The holidays are around the corner!!!
For some of us, the mere thought of the holidays is scary. It’s not because of all the traffic and extra shopping, but because we struggle with food. When holiday celebrations have a bunch of rich and tasty dishes, they can pose quite a challenge to our mental health.
You know how it goes. You sit down to a plate that’s overflowing with delicious, nostalgic food from your childhood. The temptation is unbearable! On one hand, you’re looking for willpower. On the other hand, you’re frantically trying to make an excuse for eating with statements like:
- “I deserve it!”
- “It’s not healthy to deprive myself over the holidays.”
- “Right now I don’t really care about calories.”
Sometimes you end up indulging. It becomes a problem when regret sinks in.
Changing the Name of the Game
I propose that the holidays don’t have to be like this. The emotional chaos can take all the joy out of your holiday season. You shouldn’t have to feel deprived, but you also shouldn’t have to feel ashamed about something like food.
You CAN feel in-control over the holidays. You CAN feel confident in your decision-making! I encourage you to try the strategies below for truly enjoying your holiday celebrations. When January gets here, you’ll be empowered to work at your health goals.

Source excerpt »
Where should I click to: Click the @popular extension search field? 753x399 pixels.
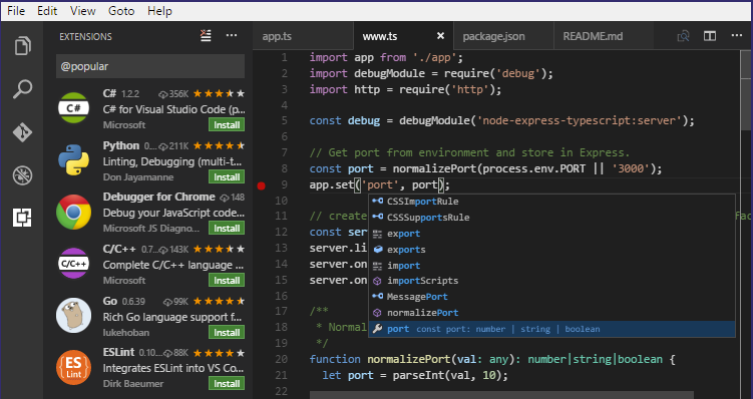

Requirements »
a) In the holiday eating text, at what point does indulging become a problem?
b) Duplicate the part of the holiday eating text starting with "The holidays are" and going on through "regret sinks in.".
c) Summarize the holiday eating text in two sentences.

Worked solutions »
a) It becomes a problem when regret sinks in.

b)
The holidays are around the corner!!!
For some of us, the mere thought of the holidays is scary. It’s not because of all the traffic and extra shopping, but because we struggle with food. When holiday celebrations have a bunch of rich and tasty dishes, they can pose quite a challenge to our mental health.
You know how it goes. You sit down to a plate that’s overflowing with delicious, nostalgic food from your childhood. The temptation is unbearable! On one hand, you’re looking for willpower. On the other hand, you’re frantically trying to make an excuse for eating with statements like:
- “I deserve it!”
- “It’s not healthy to deprive myself over the holidays.”
- “Right now I don’t really care about calories.”
Sometimes you end up indulging. It becomes a problem when regret sinks in.

c) For people who struggle with food, holiday celebrations full of rich, nostalgic dishes can be hard on mental health, leaving them torn between willpower and excuses for indulging and then feeling regret. The writer holds that the holidays don't have to be like this and offers strategies for feeling in control, enjoying the celebrations, and being ready to work on health goals in January.